Biological pathway data integration and access platform (Pathway Commons)
http://www.pathwaycommons.org/pc2/
MIT License
6 stars 5 forks source link

PID: NCI curated pathway data, BioPAX L3 issues #200

Closed GoogleCodeExporter closed 9 years ago

GoogleCodeExporter commented 9 years ago
Data source: PID (NCI Pathway Interaction Database: Pathway), BioPAX L3 format
Date downloaded: 07 March 2014 (it's exactly the same data I last downloaded on 
09 February 2015)
Version, if available:
File name downloaded: NCI-Nature_Curated.bp3.owl.gz
File location: 
ftp://ftp1.nci.nih.gov/pub/PID/BioPAX_Level_3/NCI-Nature_Curated.bp3.owl.gz

Data source issues:

Using the BioPAX Validator (non-strict profile/mode, inside cPath2 pre-merge 
pipeline), there were
18 different types of error/warning (~27K out of 44K cases could not be fixed 
automatically).

For details, please see the following Google document: 
https://docs.google.com/document/d/18_I0NMR1wXz73fKl5e-IYQj6w7TOxAxrr-LQeqnDJoU/
edit?usp=sharing.

The BioPAX validation report (in HTML and XML formats) is attached here.

Is the data source aware of the issue?
Not yet, or partially, and we're going to share with them shortly.

It seems that NCI/PID once again is about to discontinue this data (and 
probably freeze the web site forever), the BioPAX files in particular. So 
either Pathway Commons or NDEx team are to take over supporting some of these 
data in the future. This is probably the last change to fix/improve the BioPAX 
L3 data together, with PID team's help.

Original issue reported on code.google.com by rod...@gmail.com on 12 Feb 2015 at 7:29

Attachments:

IgorRodchenkov commented 9 years ago

I finished summarizing the errors/warnings in the Google document.

IgorRodchenkov commented 9 years ago

Today, we're discussing this with NCI PID (Mervi)
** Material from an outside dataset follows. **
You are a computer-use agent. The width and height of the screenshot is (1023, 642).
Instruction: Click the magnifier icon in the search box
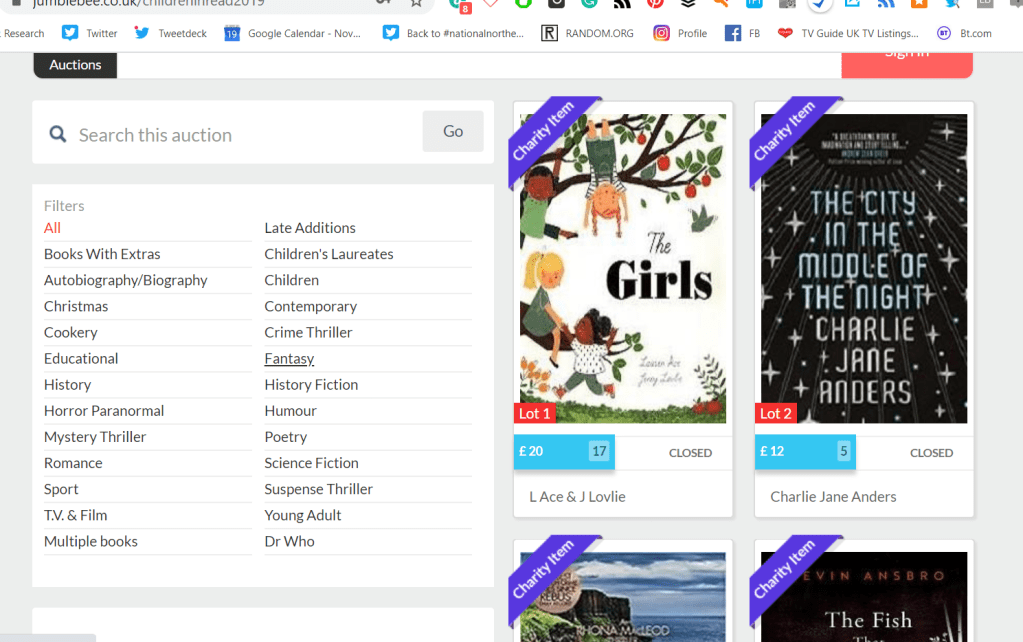tap(58, 134)
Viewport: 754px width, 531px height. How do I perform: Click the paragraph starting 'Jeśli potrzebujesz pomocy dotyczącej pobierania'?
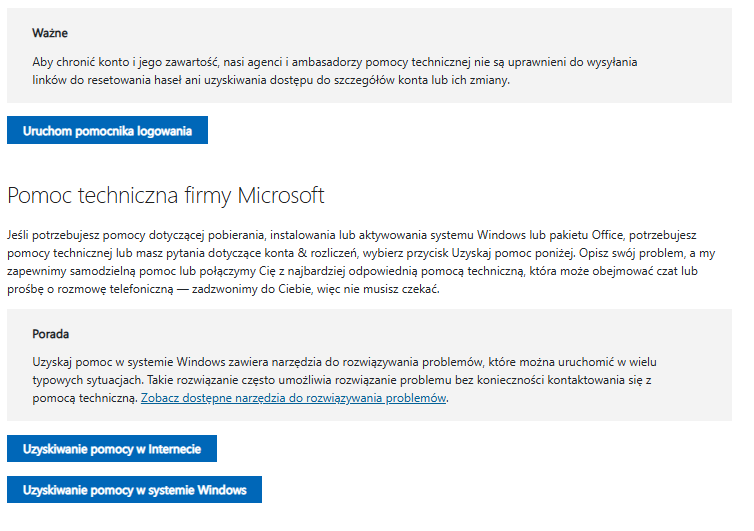coord(361,262)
IgorRodchenkov commented 9 years ago

Cu has made good progress in fixing PID BioPax issues. Fixing some of remaining issues would require manual curation, which is no longer an option. Some cases cannot be fixed due to the followings

  1. Gene removed from databases without new version
  2. Not in uniprot / pubchem
  3. Not specific term description
  4. Not in DB

Now we're waiting for that fixed BioPAX data, to try it.

IgorRodchenkov commented 9 years ago

Got the final data from Cu (and he will soon make it publicly available to download from Github) and validated. Looks better, though e.g. 'shared.unification.xref' and 'cloned.utility.class' (mostly Stoichiometry) warnings somewhat still worry me... We will import this NCI version into PC2 v8! Good job.